Israel may significantly bolster police deployments in mixed Jewish-Arab cities and task the Shin Bet domestic security agency with helping to combat ethnic violence in the country, according to a television report on Saturday.
Channel 12 news reported on what it said is a plan backed by Public Security Minister Amir Ohana (Likud) for dealing with a potential further outbreak of ethnic violence in cities with mixed Jewish and Arab populations.
The plan reportedly includes having the Shin Bet security agency carry out arrests and scan social networks for suspicious activity; adding 5,000 more police officers over the next three years; having 300 officers sent as reinforcements to police stations; and placing five Border Police companies in mixed cities.
The network, which did not cite a source, said the plan has angered Arab Israeli leaders, who are protesting the Shin Bet’s proposed involvement. They are also said to be irked they weren’t consulted on the plan.
The report came as police have made a first arrest following the firebombing of a Jewish home in the ethnically mixed central city of Lod on Thursday night. The suspect is an Arab Israeli in his 20s, according to the Kan public broadcaster.

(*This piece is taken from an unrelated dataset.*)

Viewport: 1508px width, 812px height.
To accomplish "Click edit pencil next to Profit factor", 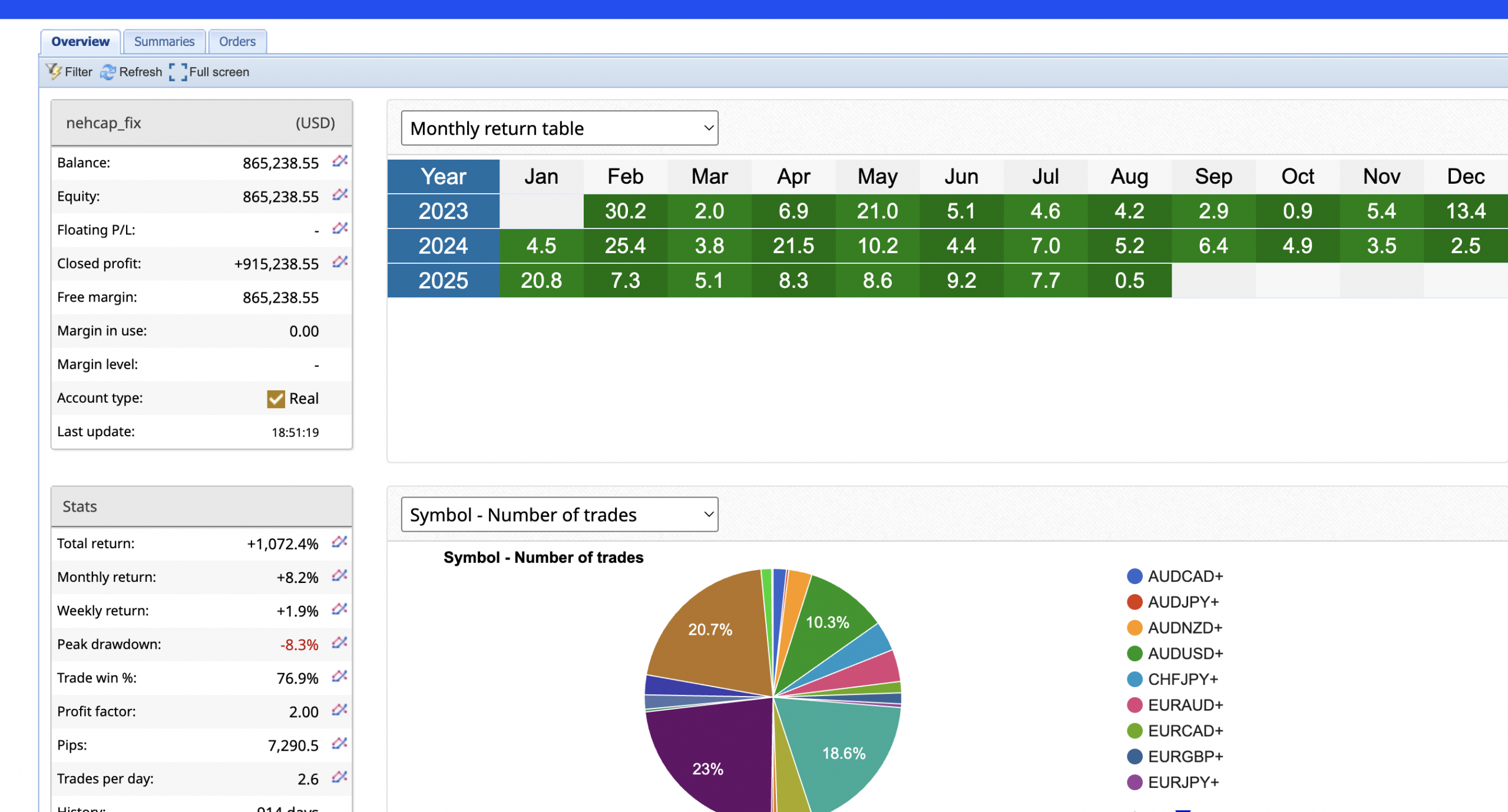I will 340,710.
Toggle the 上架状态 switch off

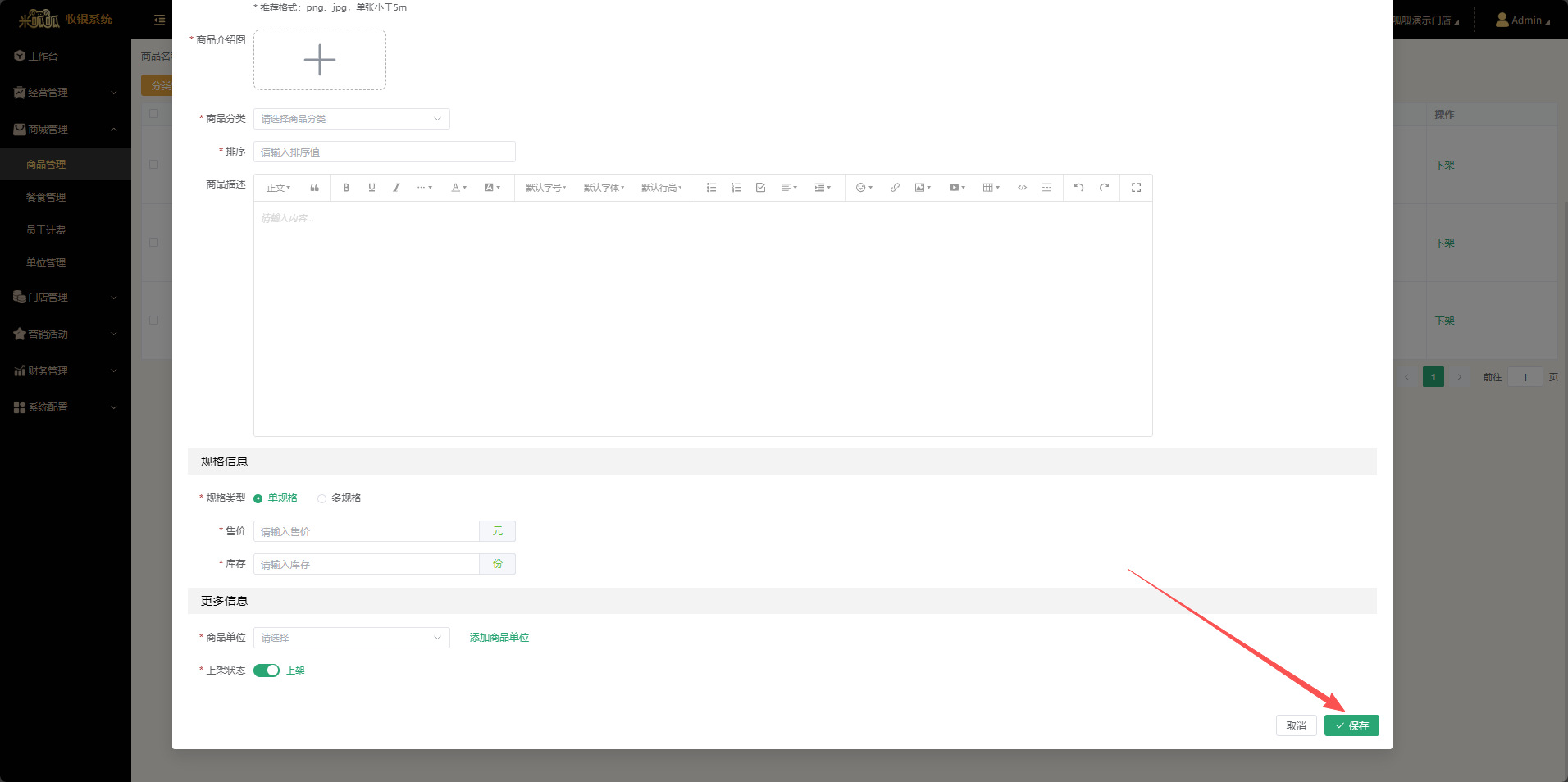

Since the start of the 11-day war between Israel and Gaza terror groups earlier this month, violence has broken out in so-called mixed cities, with Arab and Jewish mobs targeting often defenseless passersby, picking them out based on their ethnicities.
Two people — an Arab and a Jew — have died in the violence and several others have been seriously injured. The riots have also seen massive damage to property.
On Monday, police launched Operation Law and Order and have since arrested over 350 people on suspicion of involvement in the violent clashes between Jews and Arabs earlier this month.
So far 175 indictments have been filed, Police Commissioner Kobi Shabtai said Thursday, adding that the operation would continue in the days ahead.
Almost 2,000 suspects have been arrested since the Gaza war broke out on May 10, police said.
A police spokesman told The New York Times Monday after the first day of the operation that 70 percent of those arrested were Arab and 30% were Jewish.
Charges have included assaulting police officers in aggravated circumstances, endangering human life on a public thoroughfare, participating in riots, throwing rocks, disorderly conduct in a public place, arson, and interfering with a police officer in the performance of his duties.
On Monday, heads of Arab municipalities met with Shabtai and complained that police were only taking action against violent crime in the Arab community because it had become a threat to the Jewish community, Haaretz reported.
Criticism also came from MK Aida Touma-Sliman, of the majority-Arab Joint List party, who lamented that police have for years ignored violent crime in Arab towns and cities.
“All of a sudden the police now wake up and want to launch an operation for law and order,” Touma-Silman said, according to Haaretz. “Where were they when crime was running rampant in the Arab community? It seems that when it is related to saving Arab lives the police don’t move.”